(PROBLEM):
Instruction for the listing below: copy exactly, and only, the lines from the one holding "Click the S skill icon for 经天纬地" through its last line, omitting any picture.

(THE DATA):
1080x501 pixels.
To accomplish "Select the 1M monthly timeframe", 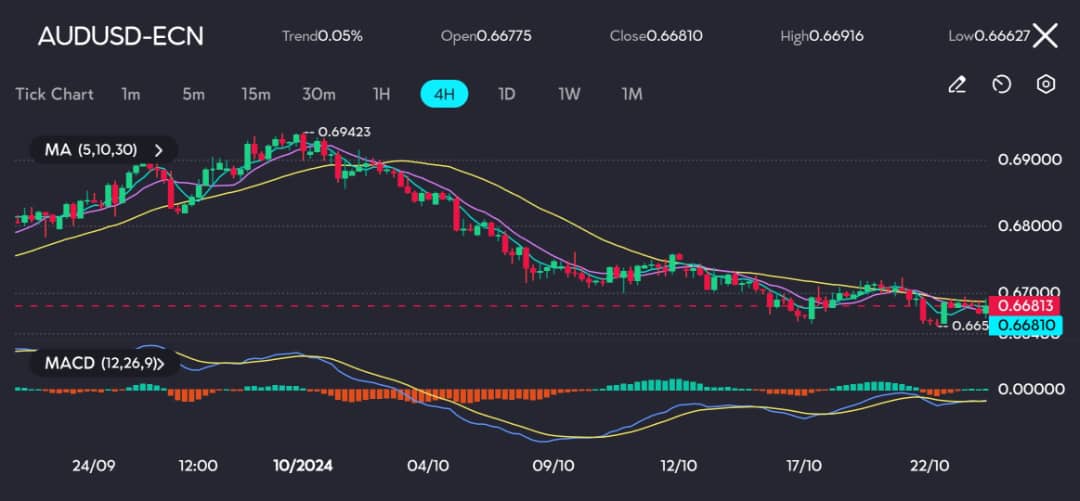I will click(x=632, y=94).
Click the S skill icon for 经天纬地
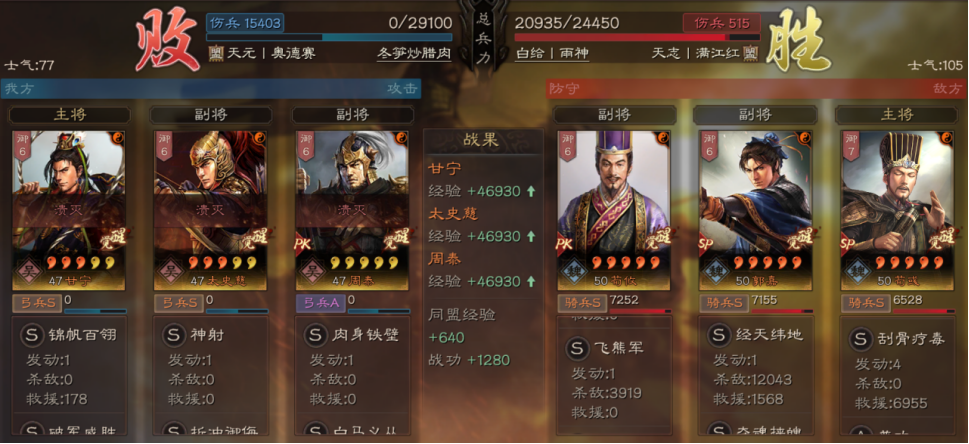This screenshot has width=969, height=444. [x=719, y=335]
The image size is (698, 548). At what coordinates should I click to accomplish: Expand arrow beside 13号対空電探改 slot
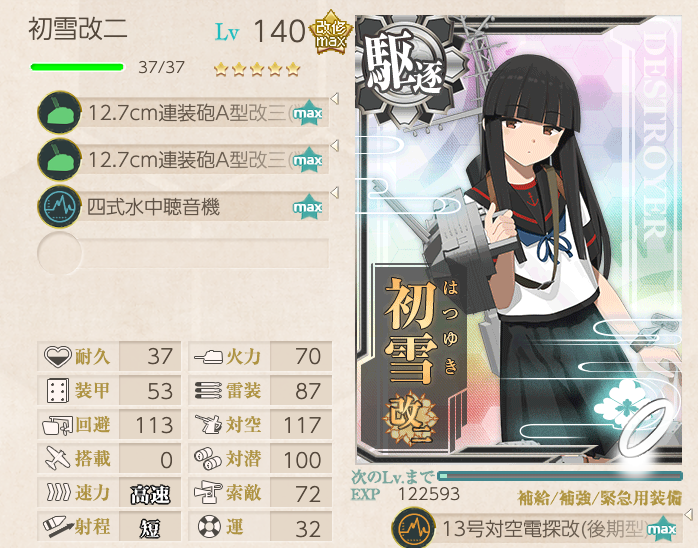(x=689, y=515)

(EXERCISE OUTPUT):
Click the S skill icon for 经天纬地
This screenshot has width=969, height=444. [x=719, y=335]
The image size is (698, 548). At what coordinates should I click to accomplish: Expand arrow beside 13号対空電探改 slot
(x=689, y=515)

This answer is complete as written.